CINCINNATI - A packaging company that espouses “profit with a purpose” could be the first company to set up shop in the city of Cincinnati’s MetroWest Commerce Park in Lower Price Hill.
Nehemiah Manufacturing is exploring a $12 million expansion that could double its current employment and consolidate warehouse and headquarters operations now located in Norwood and Queensgate.
“I think we could be a beacon of hope to Lower Price Hill,” said CEO Dan Meyer.
Named for the Old Testament figure who rebuilt the walls of Jerusalem, Nehemiah Manufacturing was founded in 2009 with the goal of creating jobs for those hardest to employ, including people with criminal records and drug-abuse histories.
Eight years later, it’s a $50 million enterprise, a licensed producer of Kandoo kids wipes and other brands from Procter & Gamble Co. It also produces it own lines of disposable wipes under the name Boogie Wipes. It recently launched a new product for adults called Saline Soothers.
The company has about 80 full-time employees and 30 temps. Its Queensgate location is bursting at the seams and too far from an 80,000-square-foot warehouse in Norwood.
The city is talking to Nehemiah about consolidating its Norwood and Queensgate locations to a 172,000-square-foot facility in Lower Price Hill. It is offering a 15-year tax abatement a discount on land, said Greg Huth, deputy director of the city's Community and Economic Development department.
Nehemiah is planning to retain 76 existing jobs and create at least 50 new jobs, Huth said.
Huth said the deal looks promising. "We're hoping to get it introduced in council early next month," he said.
The company is on Monday's agenda of the Ohio Tax Credit Authority, which means it could be eligible for state job-creation tax credits. It’s also being touted as a candidate for federal New Markets tax credits, which were recently awarded to several organizations active in Cincinnati’s economic development.

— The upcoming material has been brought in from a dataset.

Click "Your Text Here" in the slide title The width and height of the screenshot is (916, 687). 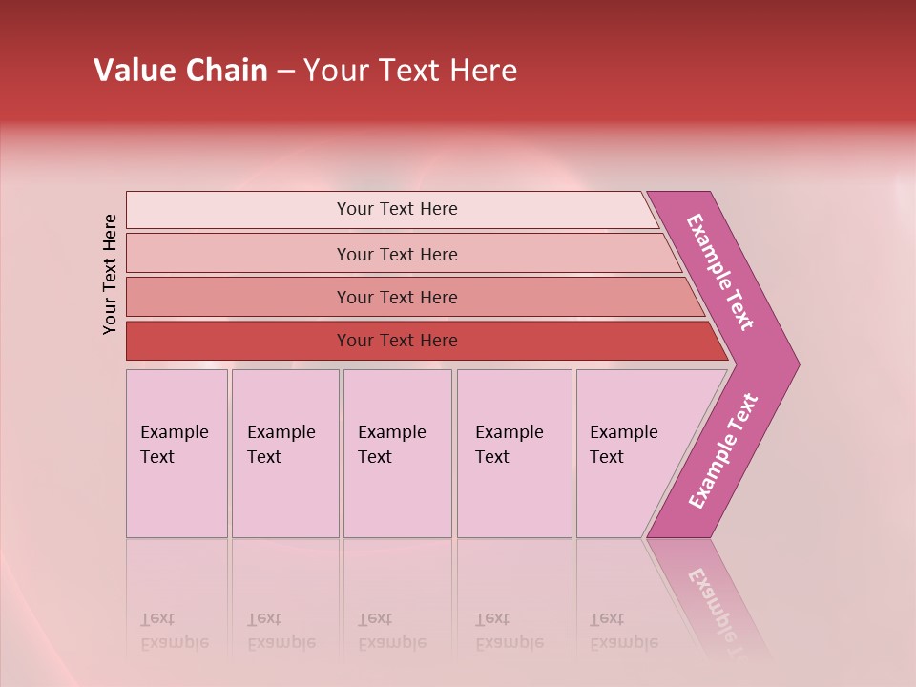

The Nehemiah project is a good fit for the New Markets program, which is aimed at bringing jobs and real estate investment to low-income neighborhoods. The Cincinnati Development Fund is one of several New Markets recipients interested in pledging credits to the project, said Jeanne Golliher, CDF’s executive director.
MetroWest would be a good fit for the project. Like many of Nehemiah’s employees, the property needs help to overcome a troubled past.
The 18-acre industrial site was the scene of the five-alarm Queen City Barrel fire in 2004.
The city spent $9 million to remove environmental toxins from the remains of that former recycling facility, where paints and solvents were removed from 55-gallon drums before warehouses full of those barrels caught fire in 2004.
It’s been marketing the site for light industrial use since 2014, but hasn’t attracted any users so far.